> [DIRECTIONS FOR THIS TASK] Below are some records. Return exactly the lines from the one containing "Image resolution: width=1372" through the one containing "You are a computer-use agent. The width", both included, and only those.

[INFORMATION SHOWN — start]

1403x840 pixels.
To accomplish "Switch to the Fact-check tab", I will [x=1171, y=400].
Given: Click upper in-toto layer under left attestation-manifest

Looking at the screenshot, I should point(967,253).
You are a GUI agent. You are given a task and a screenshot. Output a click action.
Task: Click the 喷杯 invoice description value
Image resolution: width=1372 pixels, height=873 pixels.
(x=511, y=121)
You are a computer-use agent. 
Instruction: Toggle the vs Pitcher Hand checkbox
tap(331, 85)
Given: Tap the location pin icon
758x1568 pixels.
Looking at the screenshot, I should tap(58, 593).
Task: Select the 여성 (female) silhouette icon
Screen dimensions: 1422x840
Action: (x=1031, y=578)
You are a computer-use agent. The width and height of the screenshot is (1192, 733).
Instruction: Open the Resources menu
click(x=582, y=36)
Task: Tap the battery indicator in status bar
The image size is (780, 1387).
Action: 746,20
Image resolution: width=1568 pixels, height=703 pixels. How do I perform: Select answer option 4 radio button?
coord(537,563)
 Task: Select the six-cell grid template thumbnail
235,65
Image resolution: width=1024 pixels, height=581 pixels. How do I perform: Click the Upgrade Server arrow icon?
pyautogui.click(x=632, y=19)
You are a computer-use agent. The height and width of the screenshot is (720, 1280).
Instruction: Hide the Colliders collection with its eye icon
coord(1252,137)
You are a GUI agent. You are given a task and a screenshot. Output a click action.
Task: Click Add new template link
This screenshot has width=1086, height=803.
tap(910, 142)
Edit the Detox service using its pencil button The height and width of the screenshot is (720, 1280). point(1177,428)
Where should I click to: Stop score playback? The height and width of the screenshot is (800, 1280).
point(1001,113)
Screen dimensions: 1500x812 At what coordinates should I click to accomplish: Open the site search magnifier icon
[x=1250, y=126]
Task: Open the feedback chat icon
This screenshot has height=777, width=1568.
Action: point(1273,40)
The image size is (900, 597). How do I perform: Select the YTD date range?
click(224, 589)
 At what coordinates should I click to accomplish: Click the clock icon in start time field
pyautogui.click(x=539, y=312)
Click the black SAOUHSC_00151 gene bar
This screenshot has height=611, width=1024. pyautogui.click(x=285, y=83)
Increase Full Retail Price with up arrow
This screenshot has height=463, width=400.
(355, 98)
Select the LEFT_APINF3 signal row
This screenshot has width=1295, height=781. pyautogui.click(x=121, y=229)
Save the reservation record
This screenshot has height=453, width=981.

[INFORMATION SHOWN — finish]

> [REPLY]
Image resolution: width=1372 pixels, height=873 pixels.
(x=511, y=121)
You are a computer-use agent. 
Instruction: Toggle the vs Pitcher Hand checkbox
tap(331, 85)
Given: Tap the location pin icon
758x1568 pixels.
Looking at the screenshot, I should tap(58, 593).
Task: Select the 여성 (female) silhouette icon
Screen dimensions: 1422x840
Action: (x=1031, y=578)
You are a computer-use agent. The width and height of the screenshot is (1192, 733).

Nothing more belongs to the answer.